Osservo ciò che, spesso, rimane invisibile.

Mi pongo domande che faranno la differenza il giorno dell'evento:

  • Gli spazi accompagneranno naturalmente tutto l'evento?
  • La disposizione degli ambienti renderà fluido ogni momento della giornata?
  • Ci sono percorsi comodi per il servizio del catering?
  • La logistica dei fornitori è ben organizzata?
  • E tato tanto altro...

Ogni risposta contribuisce a costruire un matrimonio che non sia soltanto bello da vedere, ma piacevole da vivere.

    Visualizzo il matrimonio prima ancora che esista

    Quando ogni elemento viene scelto singolarmente, il rischio è creare un matrimonio composto da tanti dettagli belli, ma senza un filo conduttore.

    Progettare un'esperienza significa invece fare in modo che ogni decisione sia collegata alla successiva.

    La location dialoga con il progetto floreale, gli allestimenti valorizzano l'architettura della villa.

    La luce accompagna i diversi momenti della giornata, la musica segue il ritmo dell'evento.

    Ogni dettaglio contribuisce a creare un insieme armonioso.

    È questa coerenza che rende un matrimonio elegante senza bisogno di eccessi.

     

    La luce è uno degli elementi più importanti

    Uno degli aspetti che considero con maggiore attenzione è la luce.

    La luce naturale cambia completamente la percezione di uno spazio.

    Può valorizzare una cerimonia sul mare, rendere ancora più suggestivo un giardino storico o creare l'atmosfera perfetta durante la cena.

    Per questo motivo considero sempre l'orario del matrimonio, la stagione e l'esposizione della location.

    Sono dettagli che influenzano fotografie, emozioni e atmosfera.

      Laura Milani wedding planner

      Ogni scelta deve essere bella ma anche funzionale

      Un matrimonio che si ricorderà è anche  quello in cui i flussi e gli spostamenti da un'area all'altra dell'evento avviene con armonia.

      I tempi scorrono senza attese inutili.

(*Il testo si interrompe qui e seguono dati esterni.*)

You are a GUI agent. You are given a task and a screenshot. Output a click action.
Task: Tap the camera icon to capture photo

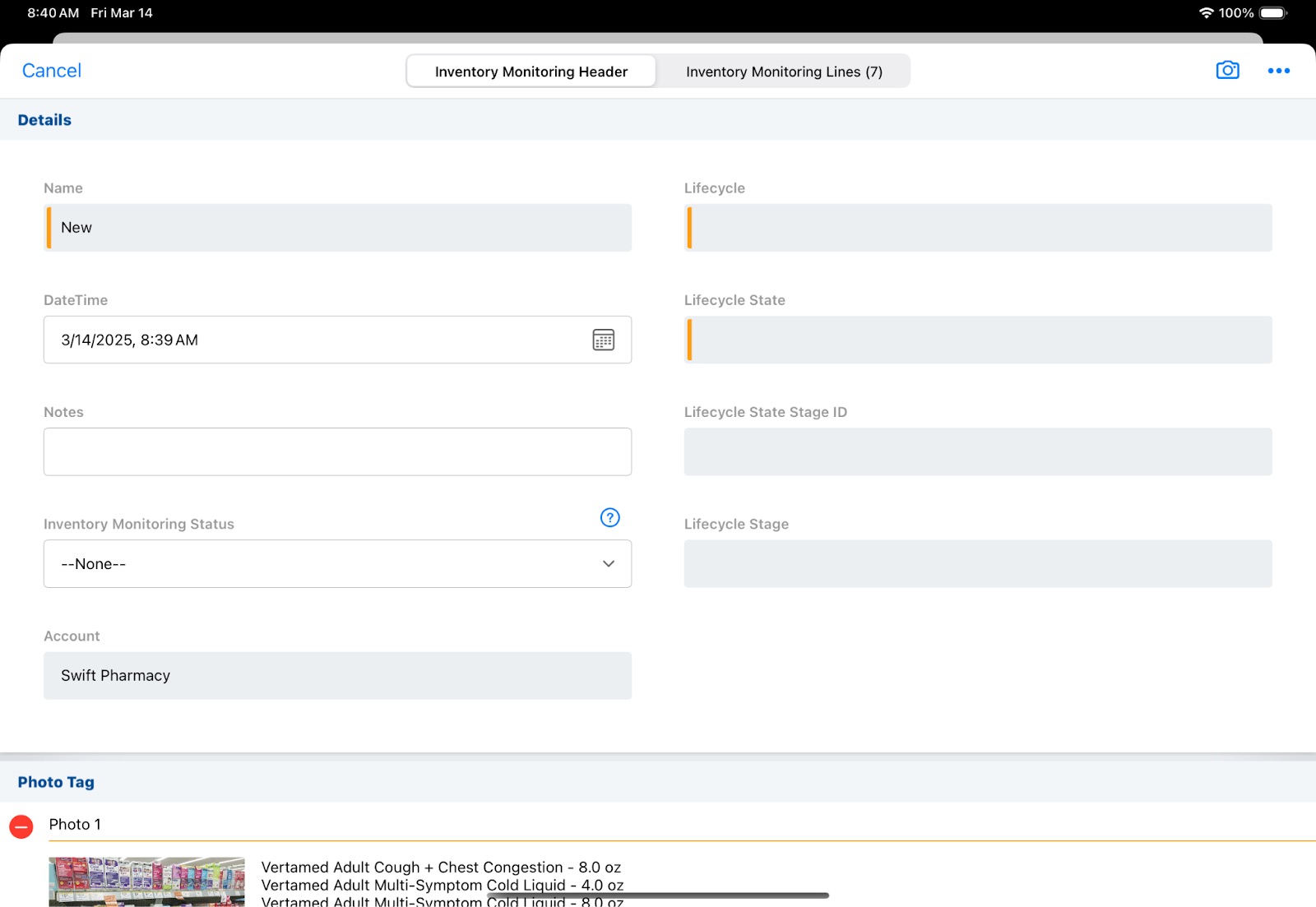point(1227,71)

      Nessun momento appare improvvisato.

      Questo equilibrio nasce da un'attenta progettazione.

      Durante il sopralluogo valuto ogni fase della giornata per costruire un percorso logico e piacevole, capace di accompagnare gli ospiti con naturalezza. 

      Ogni location racconta una storia diversa

      Ogni villa e dimora storica della Riviera Ligure possie un'identità unica.

      Alcune parlano attraverso i loro giardini.

      Altre attraverso le terrazze affacciate sul mare.

      Altre ancora attraverso saloni ricchi di storia.

      Il mio compito non è trasformare questi luoghi.

      È valorizzarli.

      Ogni matrimonio dovrebbe dialogare con la location che lo ospita, rispettandone il carattere e lasciando che sia il luogo stesso a raccontare parte della vostra storia.

      Considero ogni sopralluogo molto più di una visita.

      È il momento in cui inizio a trasformare la vostra visione in un progetto reale.

      Lo sguardo della Wedding Planner

      "Durante un sopralluogo mi capita spesso di fermarmi qualche minuto in silenzio. Osservo gli spazi, visualizzo gli ospiti che si muovono tra un'area e l'altra e penso a come ogni ambiente possa esser  valarizzato e accompagnare le emozioni della giornata.

      È in quei momenti che una villa mi parla...smette di essere una semplice location e inizia a raccontarmi il matrimonio che potrebbe ospitare".